Dataset excerpt:
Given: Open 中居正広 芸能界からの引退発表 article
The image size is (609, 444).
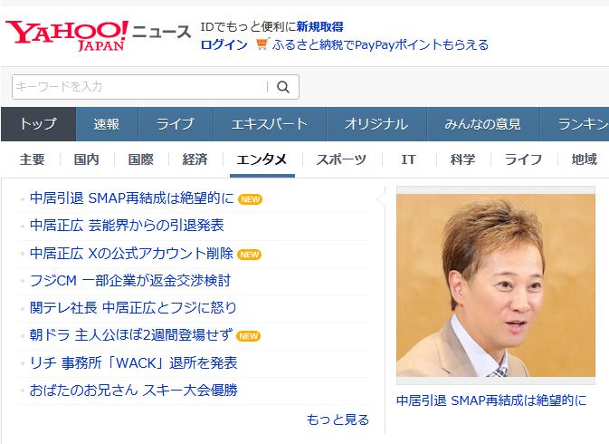Looking at the screenshot, I should (x=127, y=226).
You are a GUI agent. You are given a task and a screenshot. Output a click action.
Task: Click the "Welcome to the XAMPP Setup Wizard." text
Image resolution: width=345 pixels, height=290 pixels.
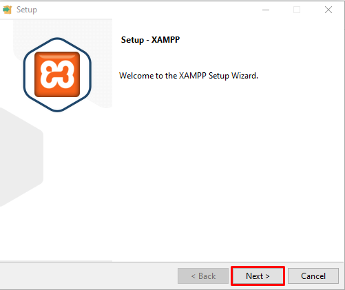tap(189, 76)
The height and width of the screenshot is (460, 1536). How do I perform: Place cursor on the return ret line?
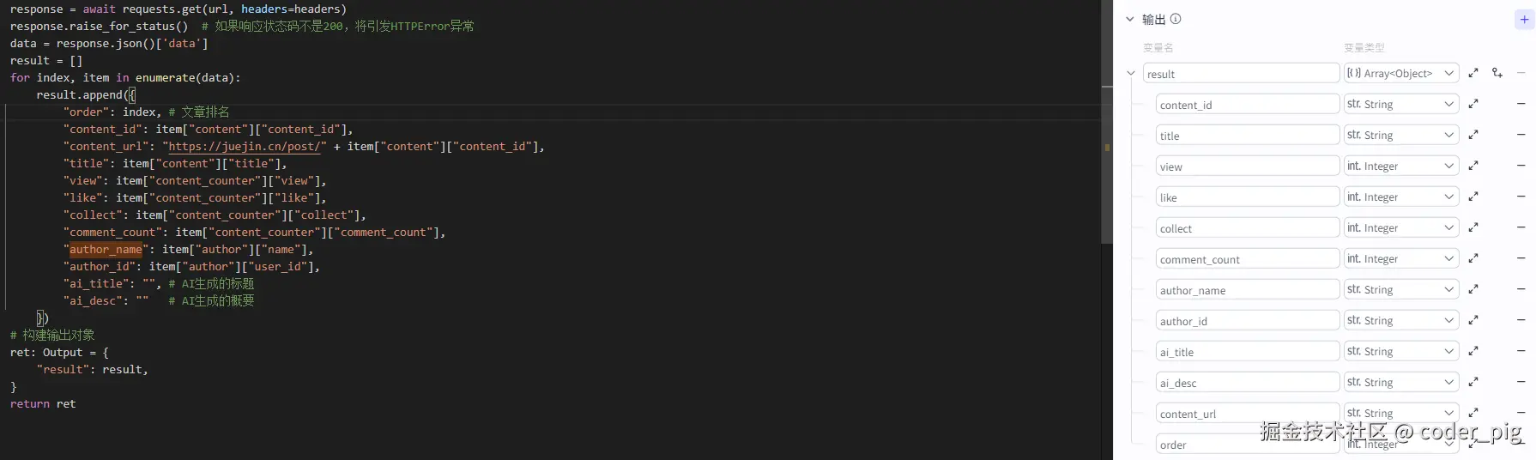pyautogui.click(x=43, y=403)
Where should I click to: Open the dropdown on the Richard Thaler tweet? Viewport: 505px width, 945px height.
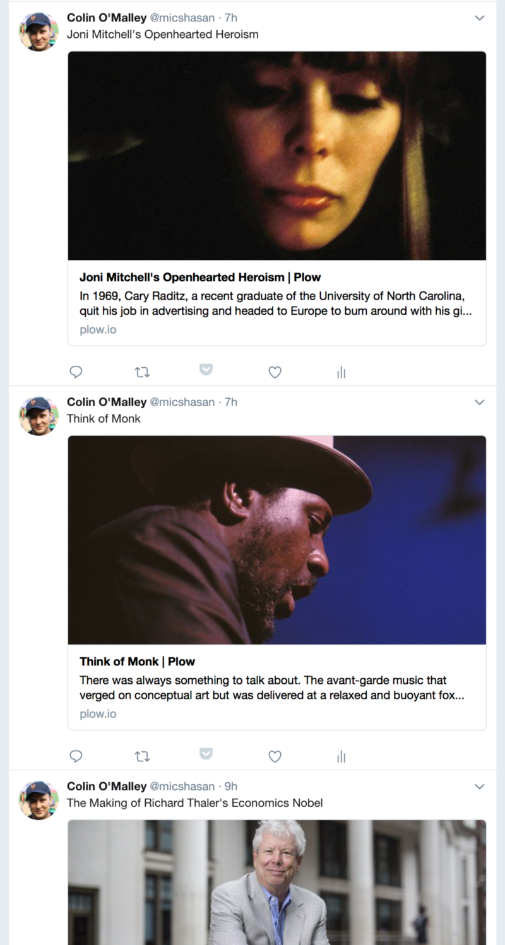tap(479, 786)
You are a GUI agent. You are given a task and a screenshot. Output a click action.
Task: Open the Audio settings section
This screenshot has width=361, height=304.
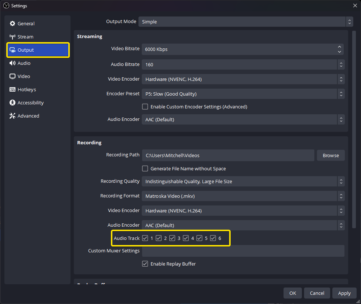click(x=24, y=63)
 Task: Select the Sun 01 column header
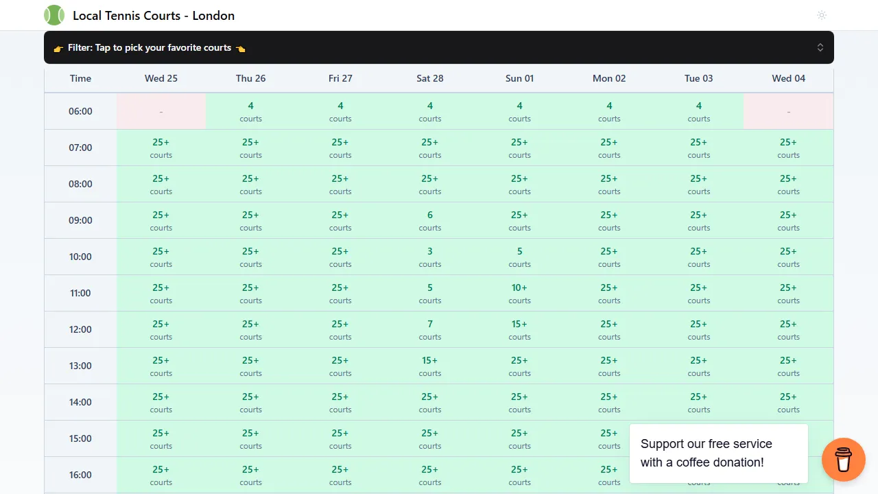coord(519,78)
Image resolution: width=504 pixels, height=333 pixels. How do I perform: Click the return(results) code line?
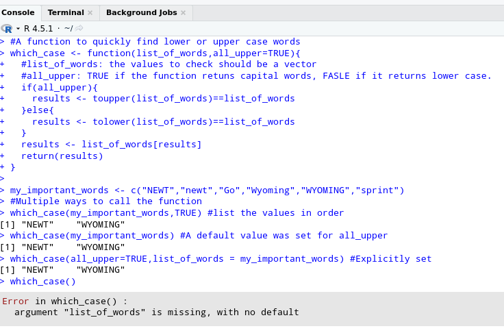(x=62, y=156)
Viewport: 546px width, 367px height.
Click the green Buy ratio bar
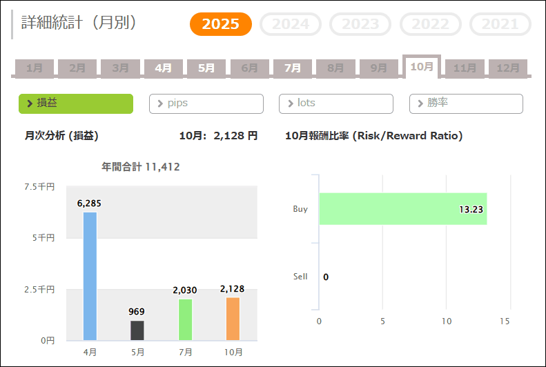[x=402, y=209]
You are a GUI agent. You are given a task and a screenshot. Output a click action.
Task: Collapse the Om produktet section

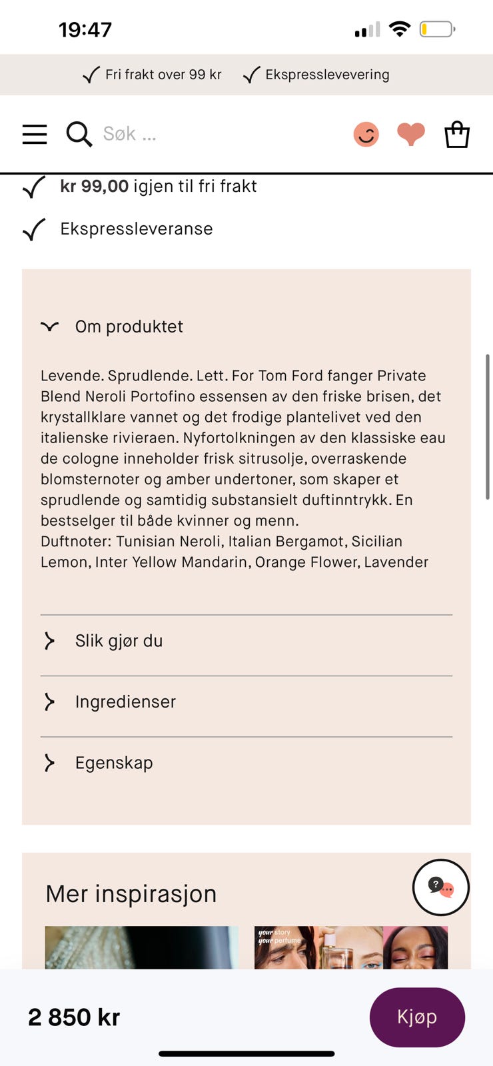(x=247, y=326)
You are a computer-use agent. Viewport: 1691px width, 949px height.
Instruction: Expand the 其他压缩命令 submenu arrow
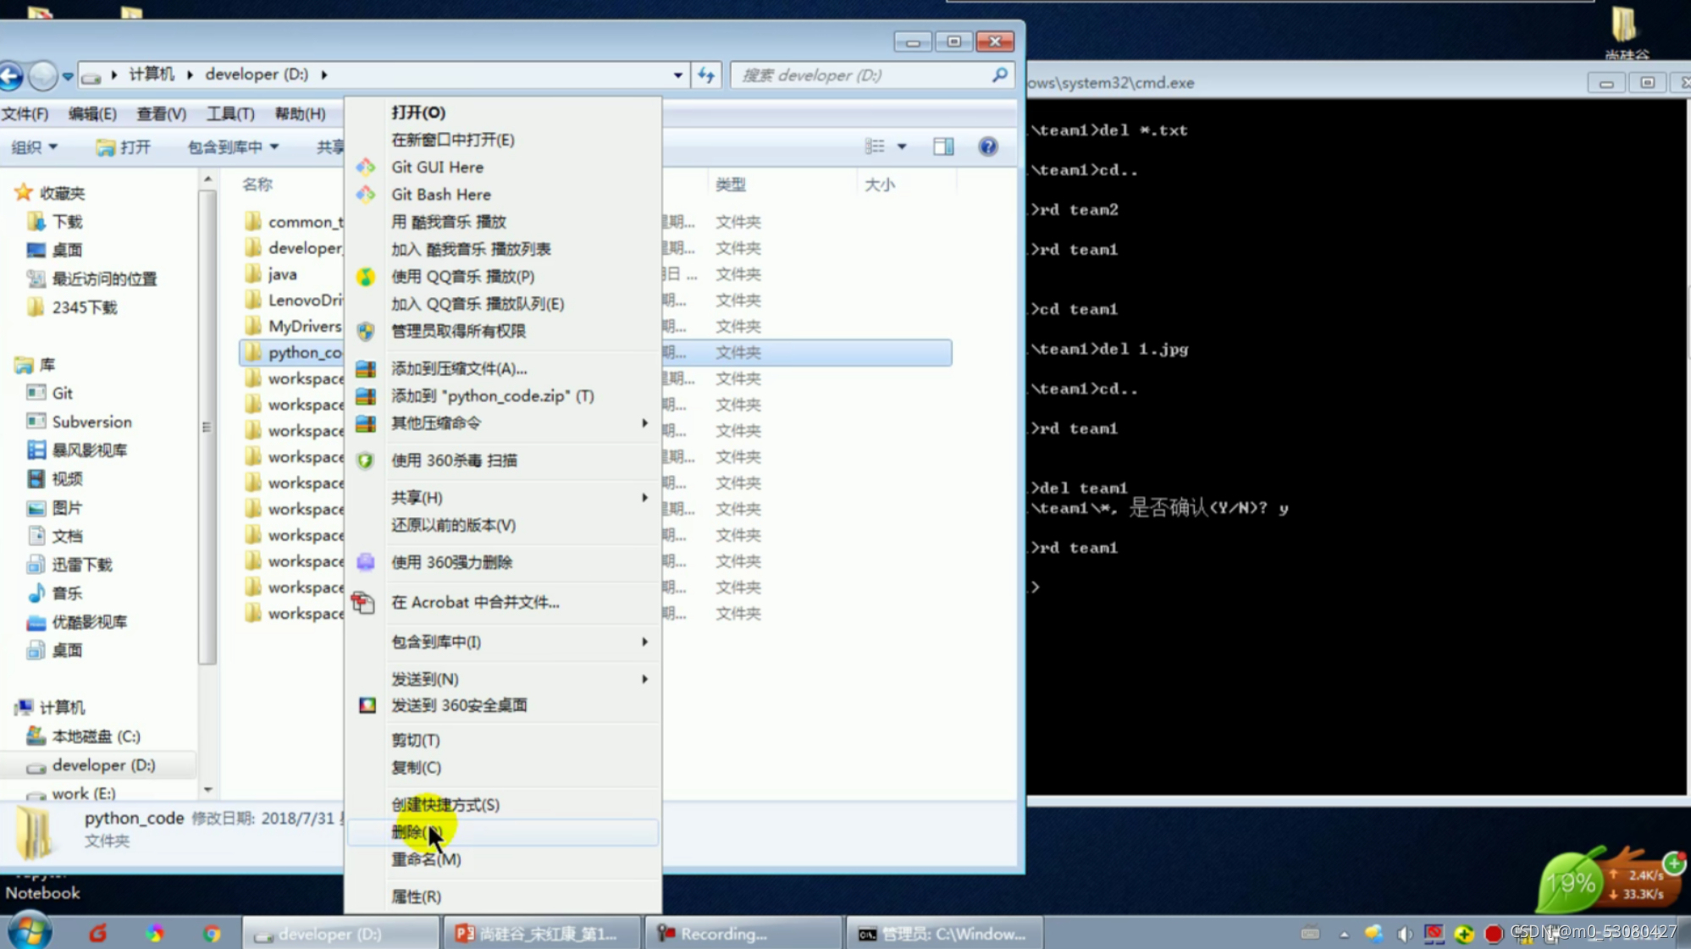(644, 423)
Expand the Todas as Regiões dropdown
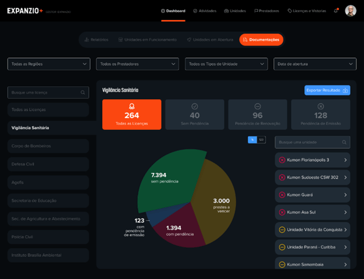 [x=49, y=64]
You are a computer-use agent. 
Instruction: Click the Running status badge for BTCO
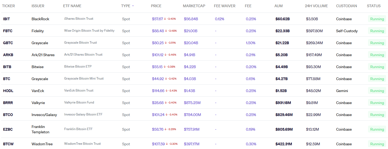[377, 115]
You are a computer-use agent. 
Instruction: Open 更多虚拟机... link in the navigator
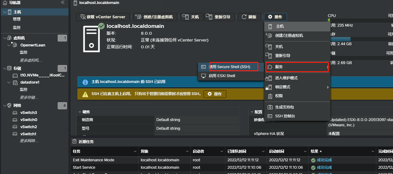31,60
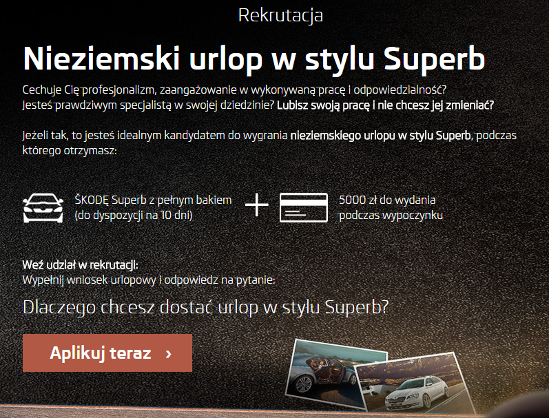The height and width of the screenshot is (418, 549).
Task: Click the Nieziemski urlop w stylu Superb headline
Action: tap(254, 59)
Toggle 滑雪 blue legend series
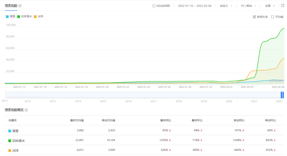 10,16
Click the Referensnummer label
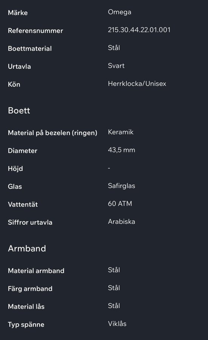The height and width of the screenshot is (340, 208). (x=35, y=31)
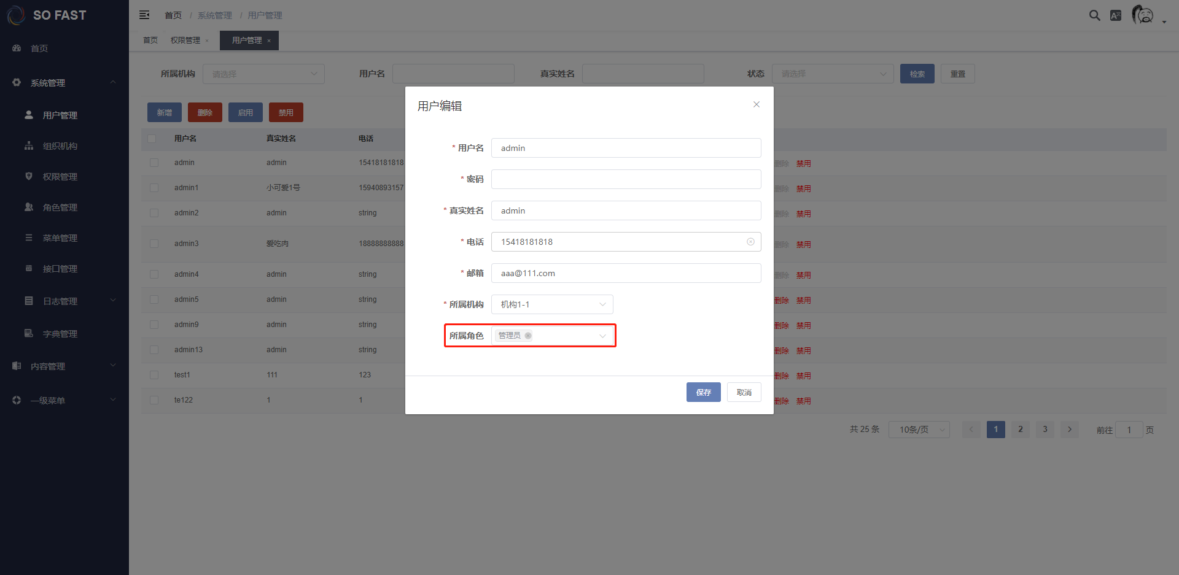The image size is (1179, 575).
Task: Go to page 2 in pagination
Action: click(x=1020, y=430)
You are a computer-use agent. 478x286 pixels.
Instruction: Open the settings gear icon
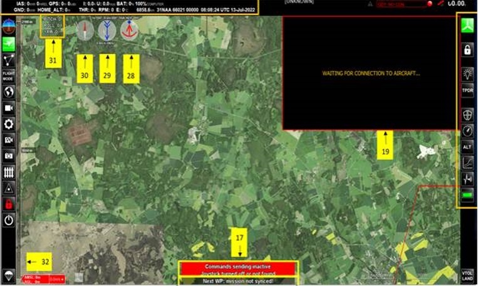9,124

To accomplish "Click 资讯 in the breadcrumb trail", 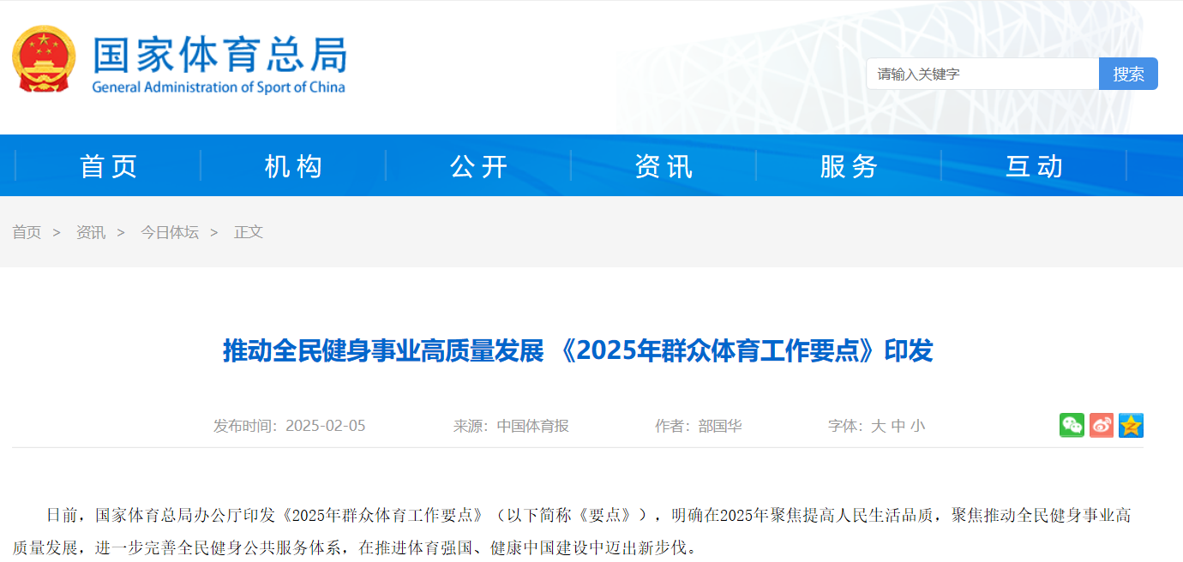I will point(91,232).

REQUIREMENT ->
Copy out each line of the items above that contains the string "return". Case counts.

RESULT OF THIS EXERCISE ->
The height and width of the screenshot is (460, 1536). How do I perform: Place cursor on the return ret line?
Image resolution: width=504 pixels, height=333 pixels. How do I perform: Click the return(results) code line?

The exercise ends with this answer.